Fuori dal supermercato, il cielo è un coperchio ermetico sigillato poco sopra le teste dei clienti che si disgregano nei parcheggi. Giulio intravede la ragazza col trench, e immagina che tutto quello che avrebbe potuto dimenticare qualche minuto fa potesse riguardare lei o lui stesso. Inspira aria dalle narici fino a ottenere un blando stordimento. Poi si costringe ad andarle incontro.
– So che quello che sto per dirti è assolutamente fuori dalla normalità, ma… Mi piacerebbe poterti mordere – Giulio tremola sotto gli occhi divaricati e cristallini della ragazza col trench. Li vede poggiarsi sulla sua bocca, li vede intenti a una folle e metodica misurazione. La ragazza col trench è un tumulto nascosto da un velo.
– Solo un dito, però – lei allunga l’indice verso la bocca di Giulio, e lui prova a racchiuderlo nelle mani vacillanti. Giulio la guida nella sua bocca, preme il dito freddo di lei nella cavità vuota tra i denti sani. Inebriato dall’idea di una nuova pienezza, di una voragine otturata, serra gentilmente la mandibola.

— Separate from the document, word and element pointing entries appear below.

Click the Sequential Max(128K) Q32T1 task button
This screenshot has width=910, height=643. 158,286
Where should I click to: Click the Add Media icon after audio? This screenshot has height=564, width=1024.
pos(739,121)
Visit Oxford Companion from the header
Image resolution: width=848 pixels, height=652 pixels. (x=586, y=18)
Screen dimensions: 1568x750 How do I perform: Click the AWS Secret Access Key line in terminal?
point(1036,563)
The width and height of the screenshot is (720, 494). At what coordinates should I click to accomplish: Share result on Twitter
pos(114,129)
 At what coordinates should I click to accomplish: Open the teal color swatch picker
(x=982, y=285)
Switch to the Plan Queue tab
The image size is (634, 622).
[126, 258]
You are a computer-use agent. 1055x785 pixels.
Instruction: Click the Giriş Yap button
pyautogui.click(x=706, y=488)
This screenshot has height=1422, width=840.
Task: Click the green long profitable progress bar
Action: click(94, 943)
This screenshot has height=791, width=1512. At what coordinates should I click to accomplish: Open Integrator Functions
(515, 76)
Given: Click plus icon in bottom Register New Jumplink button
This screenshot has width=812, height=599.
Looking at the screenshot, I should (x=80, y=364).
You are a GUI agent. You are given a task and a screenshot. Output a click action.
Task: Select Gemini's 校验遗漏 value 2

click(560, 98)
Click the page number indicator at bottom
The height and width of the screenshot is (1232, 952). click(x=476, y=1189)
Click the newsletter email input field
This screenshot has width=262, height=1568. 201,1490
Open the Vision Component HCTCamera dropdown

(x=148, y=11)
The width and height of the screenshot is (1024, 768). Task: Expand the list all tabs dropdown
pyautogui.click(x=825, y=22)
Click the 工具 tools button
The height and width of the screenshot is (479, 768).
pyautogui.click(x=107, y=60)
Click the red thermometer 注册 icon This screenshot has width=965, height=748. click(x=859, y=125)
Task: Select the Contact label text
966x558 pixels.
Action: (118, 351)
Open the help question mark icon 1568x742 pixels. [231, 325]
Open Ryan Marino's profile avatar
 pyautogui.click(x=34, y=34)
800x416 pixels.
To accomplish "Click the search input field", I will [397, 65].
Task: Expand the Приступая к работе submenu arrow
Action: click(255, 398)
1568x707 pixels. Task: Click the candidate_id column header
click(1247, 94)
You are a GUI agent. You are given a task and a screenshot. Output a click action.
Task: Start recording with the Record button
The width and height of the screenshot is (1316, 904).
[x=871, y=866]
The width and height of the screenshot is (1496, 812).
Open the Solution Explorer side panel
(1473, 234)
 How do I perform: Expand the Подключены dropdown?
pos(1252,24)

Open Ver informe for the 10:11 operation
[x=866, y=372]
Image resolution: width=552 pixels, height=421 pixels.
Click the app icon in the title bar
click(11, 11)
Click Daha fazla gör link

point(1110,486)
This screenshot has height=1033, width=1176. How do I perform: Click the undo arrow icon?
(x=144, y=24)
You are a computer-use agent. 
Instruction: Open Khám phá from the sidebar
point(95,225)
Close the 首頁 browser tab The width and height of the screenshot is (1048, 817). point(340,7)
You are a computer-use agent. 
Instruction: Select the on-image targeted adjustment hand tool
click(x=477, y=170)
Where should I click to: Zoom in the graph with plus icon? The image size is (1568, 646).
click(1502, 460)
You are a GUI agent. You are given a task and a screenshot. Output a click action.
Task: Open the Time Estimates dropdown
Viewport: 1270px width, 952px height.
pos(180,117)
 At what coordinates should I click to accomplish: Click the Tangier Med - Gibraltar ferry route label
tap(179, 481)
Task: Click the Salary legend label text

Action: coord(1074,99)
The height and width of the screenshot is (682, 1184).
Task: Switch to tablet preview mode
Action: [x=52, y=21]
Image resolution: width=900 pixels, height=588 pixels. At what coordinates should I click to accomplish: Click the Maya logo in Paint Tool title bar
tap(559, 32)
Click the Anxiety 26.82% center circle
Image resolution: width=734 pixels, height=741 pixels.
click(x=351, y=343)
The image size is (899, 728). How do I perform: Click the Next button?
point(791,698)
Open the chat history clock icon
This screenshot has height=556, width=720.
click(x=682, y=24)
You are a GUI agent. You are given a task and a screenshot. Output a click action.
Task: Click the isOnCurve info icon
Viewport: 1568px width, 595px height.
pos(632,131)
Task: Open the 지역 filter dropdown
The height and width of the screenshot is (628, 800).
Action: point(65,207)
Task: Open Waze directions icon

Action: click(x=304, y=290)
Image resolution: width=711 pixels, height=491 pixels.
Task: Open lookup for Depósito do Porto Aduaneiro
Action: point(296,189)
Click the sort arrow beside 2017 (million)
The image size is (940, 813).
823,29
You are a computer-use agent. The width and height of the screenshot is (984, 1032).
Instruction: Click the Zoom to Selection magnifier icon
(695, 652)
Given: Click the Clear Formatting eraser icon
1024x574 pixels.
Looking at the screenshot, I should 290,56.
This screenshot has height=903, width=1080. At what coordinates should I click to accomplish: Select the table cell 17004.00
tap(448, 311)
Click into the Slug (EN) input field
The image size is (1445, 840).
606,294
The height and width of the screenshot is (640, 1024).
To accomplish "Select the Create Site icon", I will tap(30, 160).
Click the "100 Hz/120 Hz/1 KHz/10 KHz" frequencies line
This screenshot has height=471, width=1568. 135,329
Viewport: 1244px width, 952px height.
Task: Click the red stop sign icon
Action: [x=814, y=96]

– Ahi! – geme la ragazza col trench. Giulio si affretta a sfilare il dito morso, la vergogna inizia solo ora a farsi strada tra le sue guance. Dal dito sgorga una piccola quanto inattesa goccia di sangue. La ragazza col trench si asciuga il dito sulla manica della tuta e osserva Giulio con un miscuglio di compatimento e sospetto. Giulio non riesce a spiegare nulla. Prova a scusarsi, gli occhi gli si inumidiscono. La lingua trova solo ora il coraggio di avvicinarsi al bordo di tessuto cedevole intorno al buco nella gengiva, ma invece si scontra con un corpo nuovo. Giulio si accosta allo specchietto di un’auto e spalanca la bocca; osserva così a lungo quel nuovo canino parzialmente affiorato, che un rivolo di saliva si fa strada dal lato della bocca fino al collo, lo fa assomigliare a un animale.